Yes, but they are not loud. They make a constant quiet peeping noise while they are active and will call to each other by making a crowing, “Ouw Ouw Ouw” sound when they have lost sight of each other. Mine also make a noise that sounds a bit like a wind tunnel. The video below shows what this sounds like:
Q. Why do some have feathers missing on the head?
My female quail has a bald patch on her head and has had it since I got her. When startled, quail will jump straight upwards, and can hit their heads on the roof of their enclosure. Enclosures either need to be tall, or they need to have a soft roof to prevent “boinking” injuries. I suspect my female quail (Mrs. Quail) has a bald patch due to a boinking injury.
Quails with patches of feathers missing around the eyes or on the back have likely been picked at by other quail. This can happen if the quail are overcrowded or there are too many males in an enclosure.
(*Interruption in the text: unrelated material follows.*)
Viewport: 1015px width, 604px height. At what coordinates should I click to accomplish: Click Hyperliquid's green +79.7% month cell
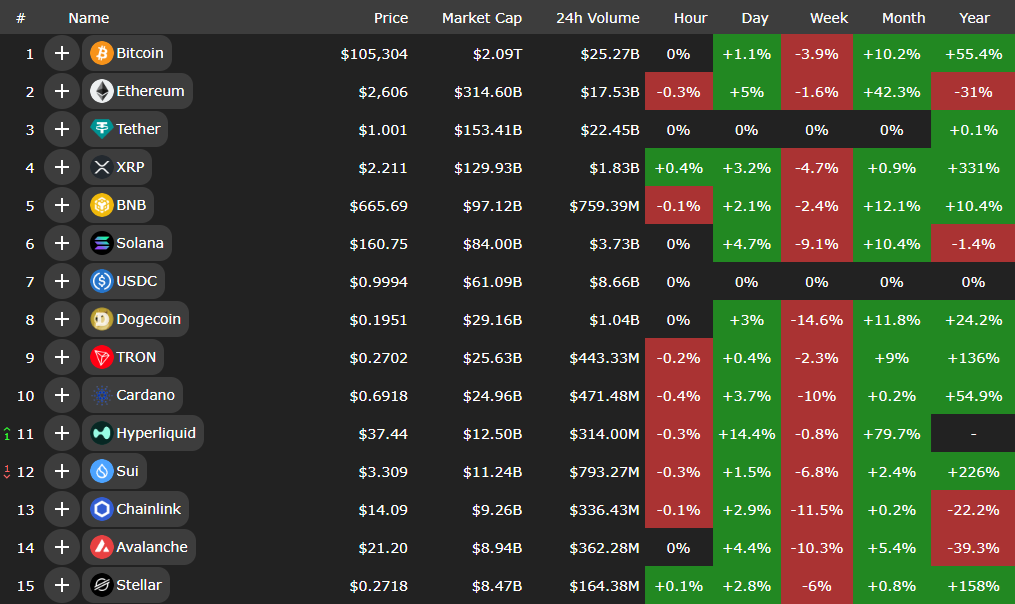tap(892, 433)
Also, the male does pull a bit on the female’s feathers when he mates with her.
Q. What kind of caging do they need?
Mine live in a cage about three feet high with two Lineolated Parakeets. They live on the ground of the cage. Button Quail are not perching birds and are ground birds, like chickens. So, having sufficient floor space is important to them.
Most bird keepers keep them in aviaries with other birds (like I do), but button quail can also be kept only with other quail. Large (55 gallon) aquariums can work fine as housing, as long as the roof is soft enough to prevent “boinking” injuries. Screen secured over the cage works fine as a roof. I also kept my quail temporarily at work (in a classroom, for animal behaviour students to see) in a big Rubbermaid container. I added some aspen shavings, a couple hides, and their food and water. I used some plastic screen as a roof and put a lamp nearby so they could see. This cage gave the quail lots of room, and big Rubbermaid containers are cheap. The downside is that the quail are not visible through the sides of the cage.
“Boinking” injuries can also be prevented by trimming some of the flight feathers on the quails’ wings. That way, they cannot jump as high.
Q. Are they social?
Yes, with other quail. For the most part, they are birds for watching, not holding. Most are too jumpy to hold. A button quail should have another quail as company, as they occur in pairs in the wild. An opposite sex pair is best, and two or more males may fight with each other. However, multiple pairs can be kept in very large enclosures if there are lots of nesting spots and hides for the quail. In small commercial bird cages, it’s best to keep just male and one female.
Some button quail accept human handling and may even become friendly. However, it takes a lot of patience to tame an adult button quail that has never been handled.
Q. Are they hard to breed?
Compared to most parrot species, Button Quail would be easy to breed, although I have not tried it. My female hasn’t laid any eggs, which I have figured out is due to the lighting cycle. They get about 12 hours of day and 12 of night in a cycle. Female quail will lay eggs if they get more than 14 hours of light in a cycle.
Few female Button Quail will incubate their eggs naturally, but some will if given enough privacy and nesting material. If a female won’t sit on the eggs, they will need to be artificially incubated if they are to hatch. Like I’ve said, I’ve never bred them, but heading to some of the links at the end of this will get you to more information on breeding quail.
Males and females are (mostly) easy to tell apart. The male has a black and white “bib” on his neck and the female doesn’t. However, there are different colours of button quail and there’s a white variety where the males and females look the same. Females will have wider “hip” bones and bigger vents (for laying eggs) than males.
Q. Where can I find more information?
There’s a book out there just on Button Quail, and it can be ordered from Avian Publications. I’ve ordered quite a few books on there and they have all arrived promptly.
There’s also another great book available (pictured above) available at the Bracken Ridge Ranch website. This is definitely the most detailed book about button quail I’ve seen and when I ordered it, it was shipped out very quickly.